INPUT section start

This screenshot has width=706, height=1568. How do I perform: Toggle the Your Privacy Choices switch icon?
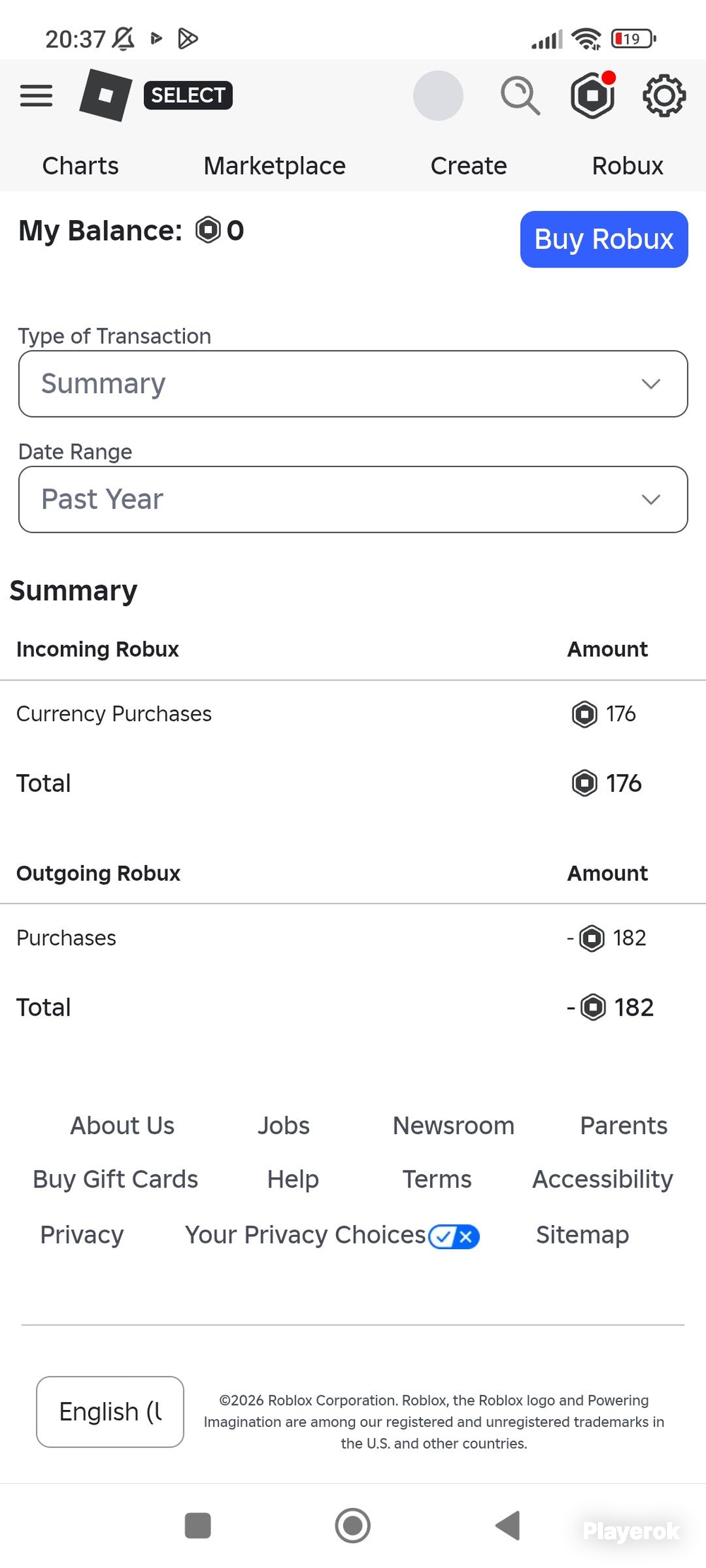[454, 1236]
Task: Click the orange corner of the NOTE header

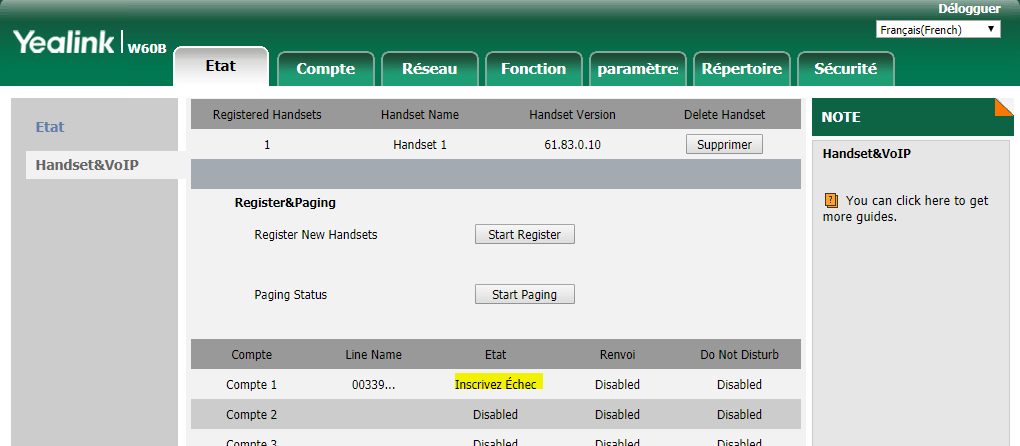Action: tap(1003, 108)
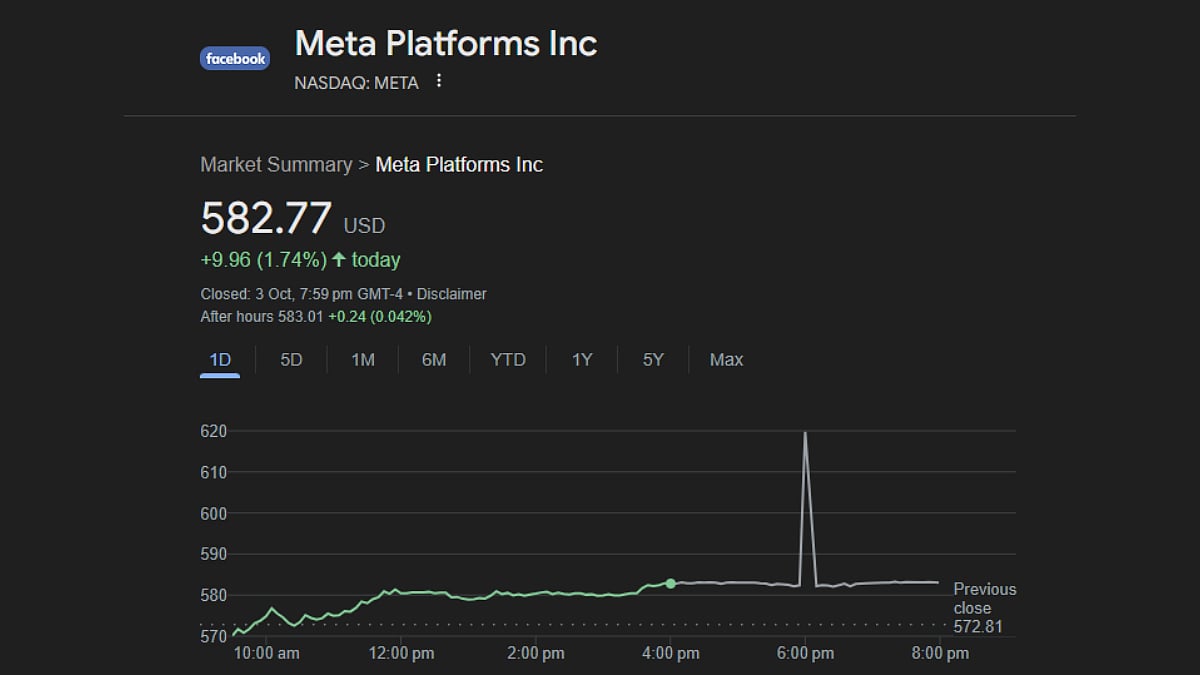The image size is (1200, 675).
Task: Click the green up arrow next to today
Action: pyautogui.click(x=339, y=260)
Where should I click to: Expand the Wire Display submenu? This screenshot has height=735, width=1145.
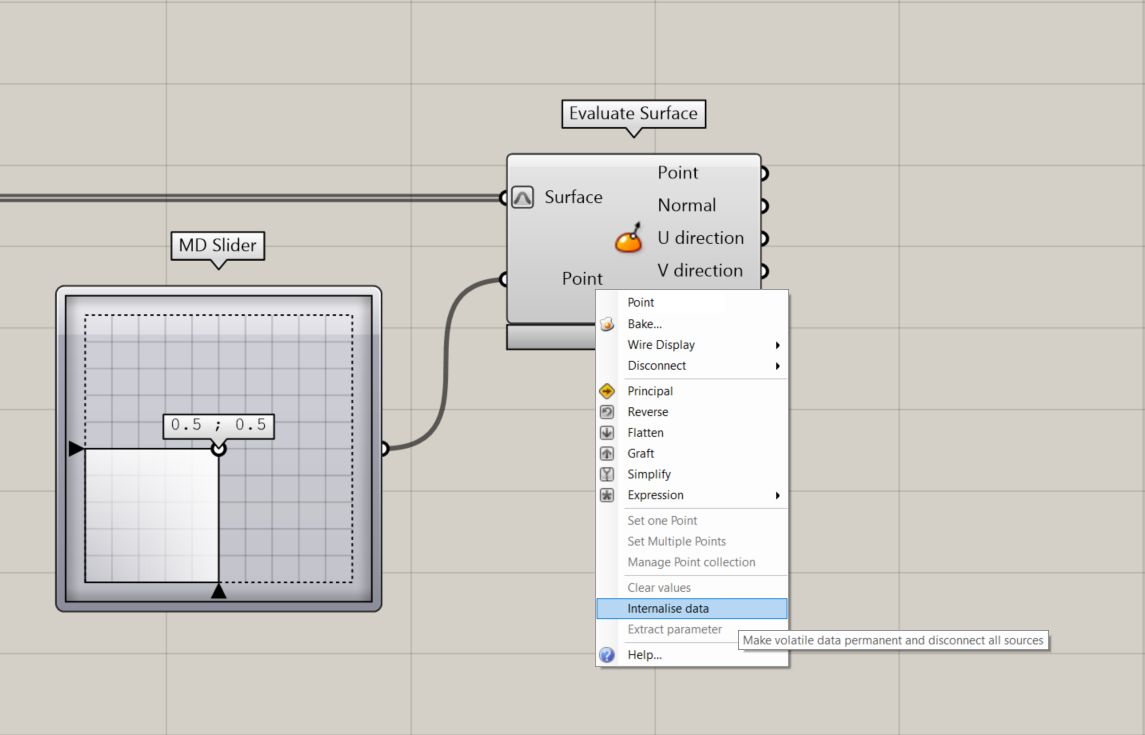(660, 344)
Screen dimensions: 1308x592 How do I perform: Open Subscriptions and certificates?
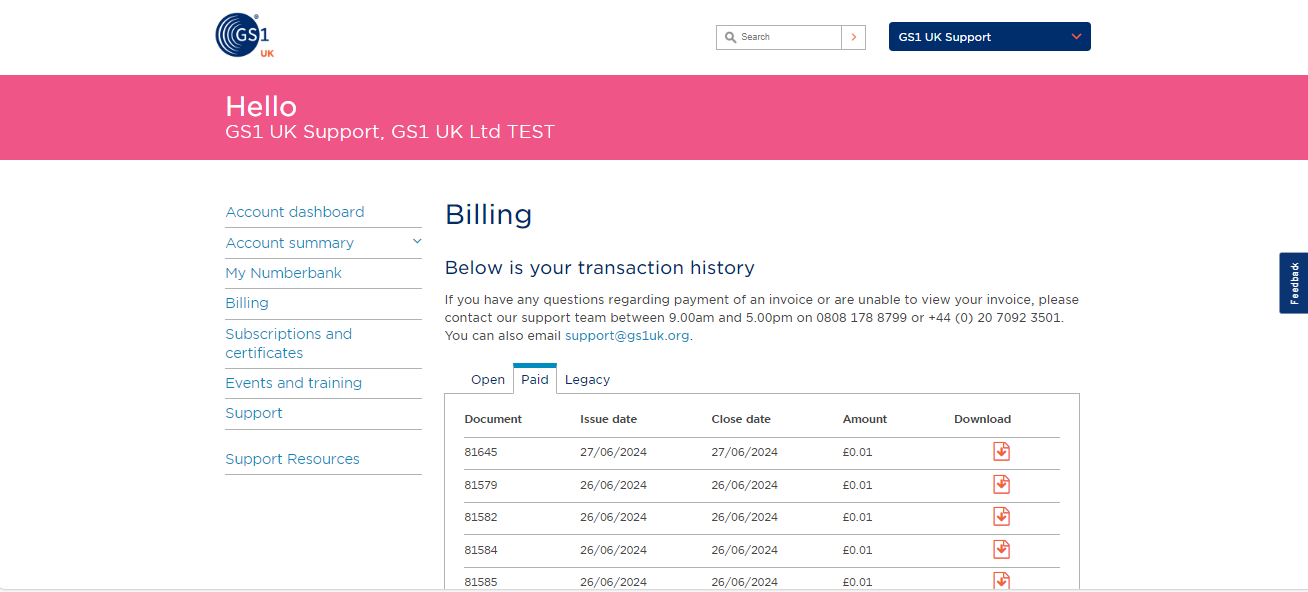(288, 343)
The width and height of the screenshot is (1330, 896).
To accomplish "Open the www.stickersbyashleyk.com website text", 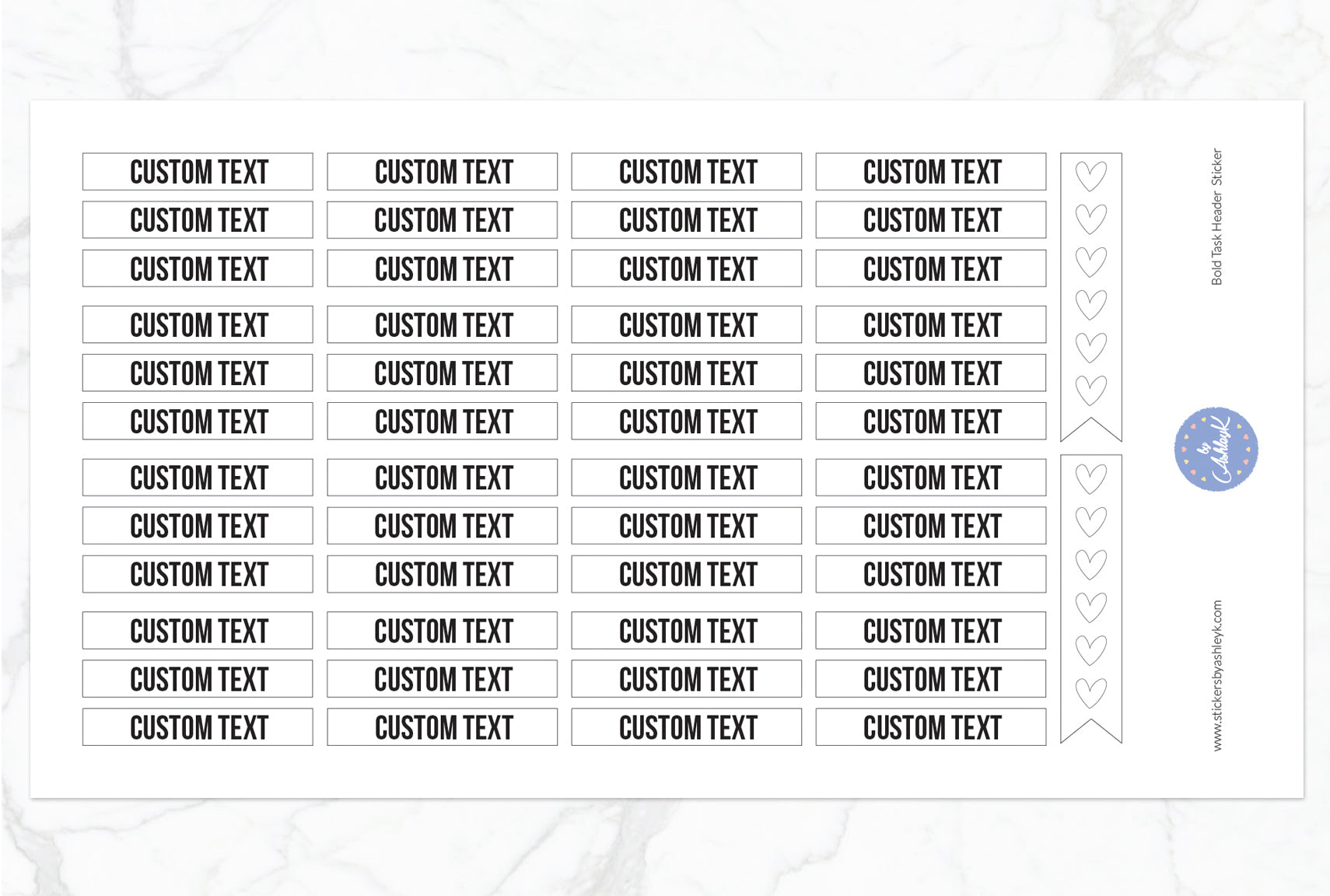I will coord(1217,675).
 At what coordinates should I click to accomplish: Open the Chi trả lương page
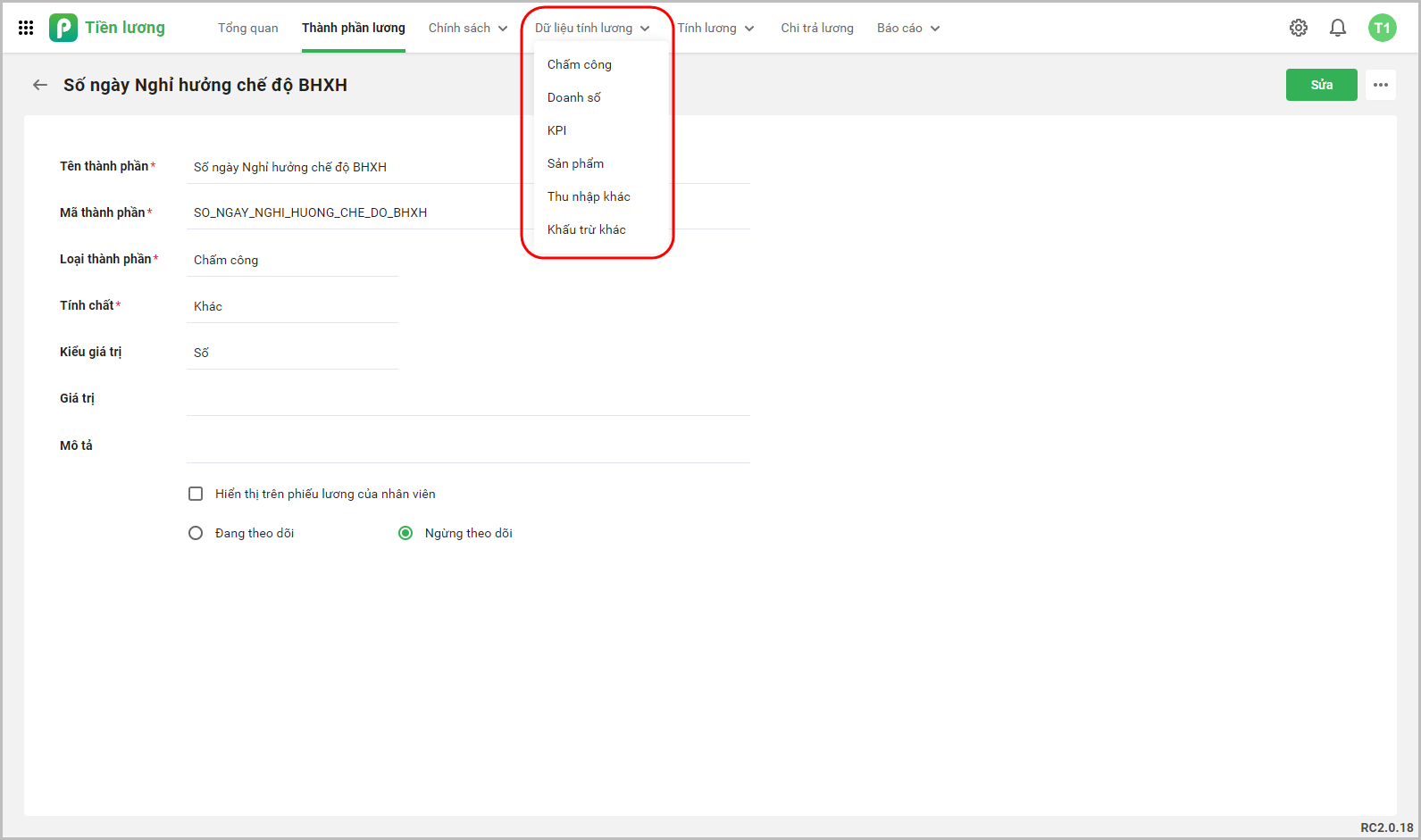click(x=816, y=28)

INPUT section end

__THE TASK__. Each line from the one that contains "At what coordinates" through the end of the records should be restated exactly; include both end lines and leave any pictures out.

__ANSWER BELOW__.
 At what coordinates should I click to accomplish: Open the Chi trả lương page
click(x=816, y=28)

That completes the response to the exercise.